A VOLTA DA GEOPOLÍTICA DURA
Em 2014, a anexação da Crimeia pela Rússia reintroduz a competição estratégica entre grandes potências. A Europa, ainda concentrada na recuperação económica, confronta-se com o regresso de lógicas de força que pareciam enterradas no século XX. O Daesh surge como protoestado terrorista, ocupando território e impondo uma nova gramática de violência. A sensação de imprevisibilidade torna-se parte da vida internacional.
DEMOCRACIAS EM TENSÃO
O ano de 2016 cria um ponto de inflexão. O Brexit e a eleição de Donald Trump revelam fissuras profundas nas democracias liberais: polarização, desinformação, ressentimento social e erosão da confiança institucional. O campo político altera-se e a perceção pública do que é possível ou provável muda radicalmente. A tecnologia digital, antes vista como facilitadora de participação, ganha protagonismo como instrumento de manipulação e fragmentação.
CLIMA E TECNOLOGIA IMPÕEM NOVA AGENDA
O final da década confirma duas forças estruturantes. A crise climática intensifica-se, com temperaturas recorde, fenómenos extremos e alertas científicos que deixam de ser projeções para se tornarem constatações. Em paralelo, a ascensão tecnológica redefine poder e soberania: inteligência artificial, recolha massiva de dados, vigilância digital e disputa por semicondutores transformam tecnologia em geopolítica. A noção de privacidade altera-se, a escala das plataformas torna-se um problema político.
2020: O MUNDO SUSPENSO
A pandemia de COVID-19 reconfigura tudo. Sistemas de saúde entram em rutura, fronteiras fecham e a economia global contrai de forma abrupta. O teletrabalho expande-se, a escola migra para ecrãs e a desigualdade amplia-se. A ciência demonstra capacidade de resposta veloz, mas a desinformação corrói a confiança pública. A pandemia expõe dependências logísticas e revela o grau de interligação das sociedades modernas.
A GUERRA REGRESSA À EUROPA
A invasão da Ucrânia em 2022 devolve à Europa uma guerra convencional de grande escala. As consequências atravessam energia, segurança, agricultura e indústria. Alianças são testadas e a ordem internacional torna-se novamente volátil. Nas regiões vizinhas, conflitos prolongados reacendem tensões que se acumulam desde o início do século.
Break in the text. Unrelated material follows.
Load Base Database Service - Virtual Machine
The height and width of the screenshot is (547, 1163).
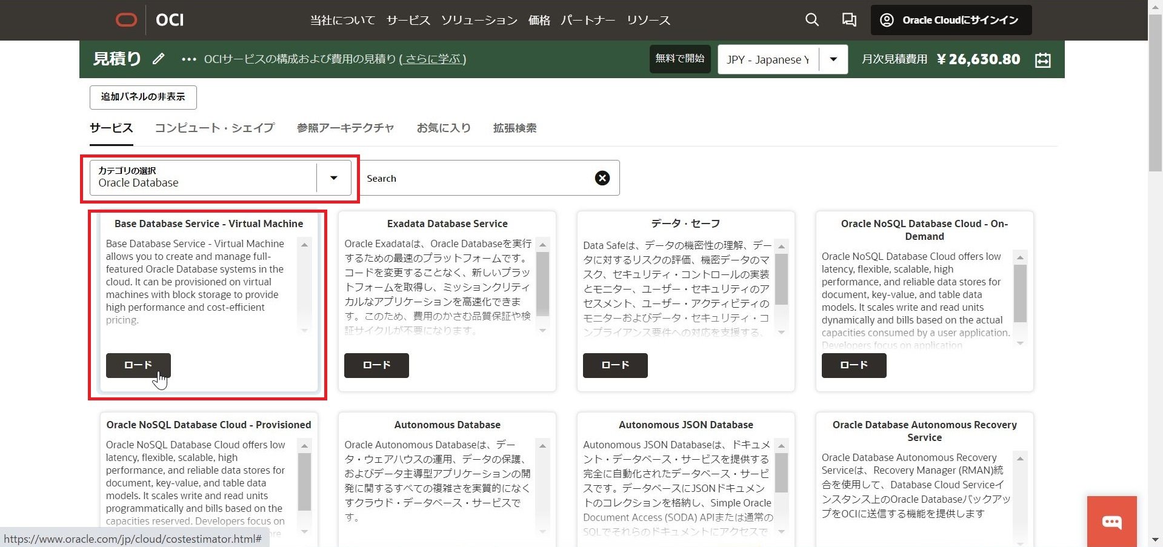point(138,365)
UMA ACELERAÇÃO QUE MUDA A PRÓPRIA NOÇÃO DE HUMANO
Nos anos seguintes, a inteligência artificial generativa entra no quotidiano de forma irreversível. A tecnologia transforma produção, comunicação, criatividade e decisão. Pela primeira vez, ferramentas amplamente acessíveis alteram o domínio cognitivo da experiência humana. Democracias enfrentam novos desafios, economias reorganizam-se em torno da transição energética e o clima instala-se como variável permanente. O mundo entra em 2025 consciente da sua interdependência e da sua vulnerabilidade estrutural.
EPÍLOGO DE UM CICLO BREVE
O primeiro quarto do século XXI acaba por ser um arco coerente de aceleração, risco e transformação. Cada crise abriu uma mudança, cada mudança revelou uma fragilidade e cada fragilidade expôs a necessidade de pensar o mundo com mais profundidade. A História avançou depressa e sem intervalos, a tarefa agora é reencontrar maturidade democrática e bom senso suficiente para que a velocidade não nos dispense de pensar.